仙台育英高校のサッカー部で3年生の部員が「うざい」「デブ」などと、複数の部員から暴言を受け、学校が「いじめ重大事態」として調査を進めていることがわかりました。
仙台育英は11月2日、全国高校サッカー選手権の県大会で優勝しましたが、全国大会への出場については調査の結果をふまえて判断するとしています。
仙台育英高校によりますと、いじめを受けたのは、サッカー部に所属する3年生の男子部員です。
高校1年生のおととし春ごろから、複数の部員から「うざい」「デブ」などの暴言を受けていたということです。
男子部員は去年、病院で「抑うつ症状」と診断され、現在も通院を続けています。
退部はしていませんが、部活動には参加できない状態が続いているということです。
学校が問題を把握したのは10月14日。

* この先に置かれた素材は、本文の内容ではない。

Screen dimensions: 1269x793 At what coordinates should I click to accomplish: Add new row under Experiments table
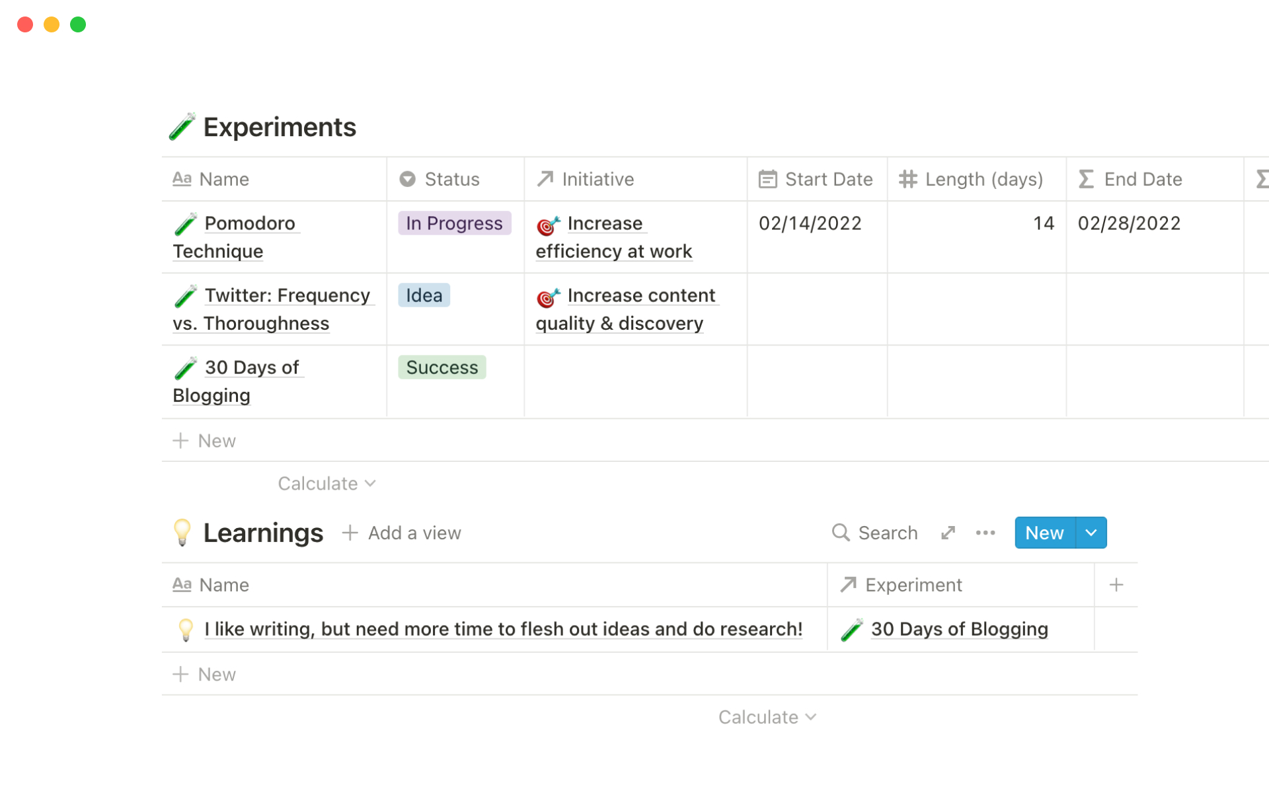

男子部員がサッカー部の指導者に「部活に出られない」と訴えたことで発覚しました。
学校はいじめ防止対策推進法に基づいて調査を開始。暴言をかけたとされるのは主に同じ学年の複数の部員だとしていますが、詳しい状況は「調査中」としています。
仙台育英高校サッカー部は、11月2日、全国高校サッカー選手権宮城県大会で優勝。学校はいじめの問題を把握していましたが、「大会の辞退を判断するには調査の時間が不足していたため、被害生徒と保護者の了承を得て出場した」と説明しています。
12月の全国大会への出場については、「現時点では判断できない。調査結果をふまえて対応する」としています。
また、県高体連には、調査が終わり次第、報告する方針です。
11月1日、加藤雄彦校長は「いじめ重大事態」とする文書を全ての保護者に通知しました。
「『いじり』と呼ばれる不適切な言動が繰り返されていたことが判明しました。被害を受けた部員の方に心より深くおわび申し上げます。加害側とされた生徒の中には、『いじり』と『いじめ』との間に明確な線引きをせず、他者の尊厳を損なう行為の重大さに対する理解が欠如していたことが推察されます。指導にあたる顧問団にも同様の認識の欠如があった結果であり、指導体制そのものに構造的な課題が存在していたと考えます」としています。
仙台放送の取材に対し、教頭は「指導者たちはこの事態を真摯に受け止めている。今後は調査結果をふまえ、サッカー部を含めた全ての部活動で、いじめ防止の体制を見直していく」とコメントしています。